None of the workers suffered life-threatening injuries when the 250-gallon tank exploded about 1:30 p.m., Capt. Mike Pruitt of the Wayne Township Fire Department said. The explosion released a vapor cloud that left the workers with burns and breathing problems.
"Their main complaints were that they had inhaled it and they had some acid burns. It's a corrosive acid," he said.
Pruitt said eight workers were taken to local hospitals. Seven were in good condition, and the eighth is stable and had no serious injuries. The ninth person was treated at the scene.
The cause of the explosion — and how much acid was released — remains under investigation by Rolls-Royce and fire officials, Pruitt said. He said the injured workers will be interviewed to determine how the explosion may have occurred and what they were doing before the blast.
The plant was evacuated immediately after the explosion, but the vapor later dissipated and Rolls-Royce staff members were allowed back inside.
Rolls-Royce spokesman Joel Reuter said the tank containing the acid exploded either as it was being moved or shortly after it had been moved by a device used to transport equipment inside the plant.
"We're still determining whether it was actually moving or what, but it was in some in type of transportation mode," he said.

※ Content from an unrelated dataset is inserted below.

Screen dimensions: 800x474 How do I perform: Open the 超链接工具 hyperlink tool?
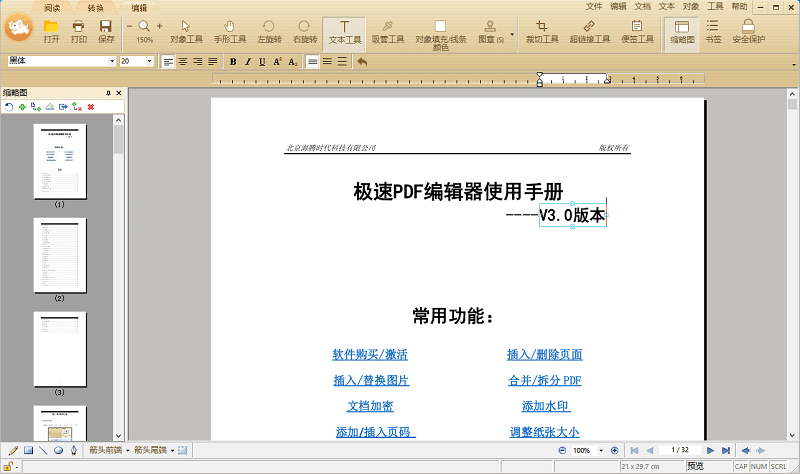coord(592,31)
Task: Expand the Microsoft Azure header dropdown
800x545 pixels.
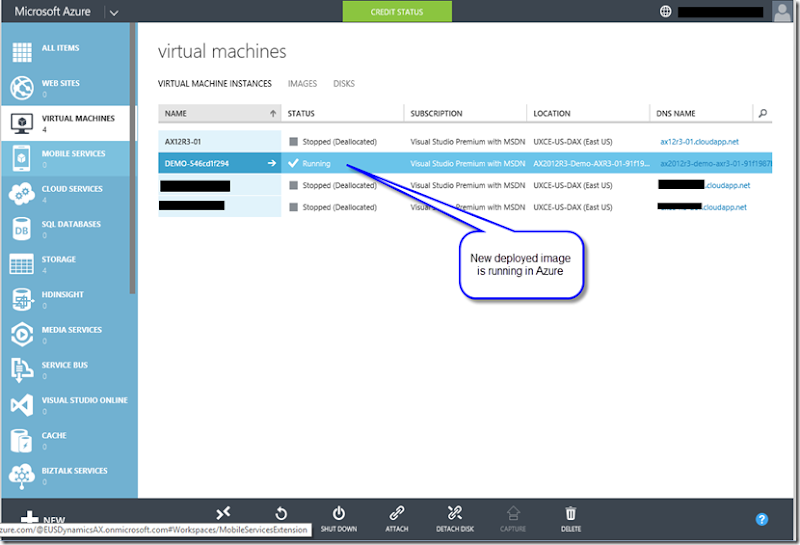Action: pyautogui.click(x=113, y=12)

Rolls-Royce canceled the plant's remaining Friday shifts, but Saturday's shifts would proceed as planned, although the area of the plant where the acid was released will be partitioned off for a weekend cleanup, Reuter said.
He said the plant's workers assemble engines for military and commercial aircraft.
The National Institute for Occupational Safety and Health says nitric acid is corrosive and the vapor or mist form can irritate the eyes, nose, throat and skin. High concentrations of vapor can severely burn the eyes and skin.